One of the big turning points, according to Michelle Caiola, a senior staff attorney at Legal Momentum and former senior trial attorney at the EEOC, was the EEOC v. Mitsubishi suit of 1998. That case had an impact because it was so large—300–400 class members, a $34 million settlement and rampant, egregious harassment. Those aspects made headlines, which made all the difference. “Whenever a sexual harassment lawsuit gets a lot of media attention, I think that’s what starts the cultural shift,” she told me. “The media attention informs the employees of what is acceptable or what is not acceptable or what their legal rights are. I also think it brought home to employers that this was a very serious issue they could suffer both in reputation and having to pay out monetarily.”

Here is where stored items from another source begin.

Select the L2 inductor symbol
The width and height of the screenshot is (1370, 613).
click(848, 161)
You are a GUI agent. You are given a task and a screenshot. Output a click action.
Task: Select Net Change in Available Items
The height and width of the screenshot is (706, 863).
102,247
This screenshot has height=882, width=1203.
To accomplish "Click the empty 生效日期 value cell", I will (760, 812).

Then, of course, came Anita Hill’s testimony of sexual harassment at Clarence Thomas’s confirmation hearings, which played a huge part. After her 1991 testimony, the EEOC reported that sexual harassment cases more than doubled over the next five years, from 6,127 to 15,342, and awards to victims under federal laws nearly quadrupled from $7.7 million to $27.8 million. It took a media frenzy to get case numbers up significantly, not just the ability to file them.

Can the gender pay gap get the same kind of media attention if cases move forward? Would things like the Lilly Ledbetter Act, which help women bring those cases, have an impact if they allow for those kinds of suits? Potentially, although there is a crucial difference. “The one thing that sexual harassment has going for it that it’s about sex,” Caiola said. She added bluntly, “Pay equity is not as sexy.” It may be a harder task to get the media circus hyped up about equal pay than about a suit over the coercion of sexual favors.

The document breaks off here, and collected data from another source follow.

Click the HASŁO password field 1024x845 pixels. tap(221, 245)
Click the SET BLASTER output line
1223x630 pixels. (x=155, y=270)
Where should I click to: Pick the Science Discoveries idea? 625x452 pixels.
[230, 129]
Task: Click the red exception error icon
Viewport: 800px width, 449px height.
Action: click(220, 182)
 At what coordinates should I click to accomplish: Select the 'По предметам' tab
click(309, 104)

And those cases aren’t having a lot of success lately. The most recent high-profile case was the one brought against Wal-Mart by cashier Betty Dukes, which alleged a widespread culture of gender discrimination there. The suit was on behalf of 1.5 million women—certainly making for a high-impact case that could have shifted cultural views on wage discrimination. But the Supreme Court threw out the case last summer, arguing that the women didn’t qualify as a single class.

So the answer is mixed. The ability for women to bring suits is certainly important, and we need steps forward like Ledbetter—as opposed to steps backward, as seen recently in Wisconsin—to keep up that momentum. But it may not be until some high-profile cases hit the headlines that we experience significant cultural change.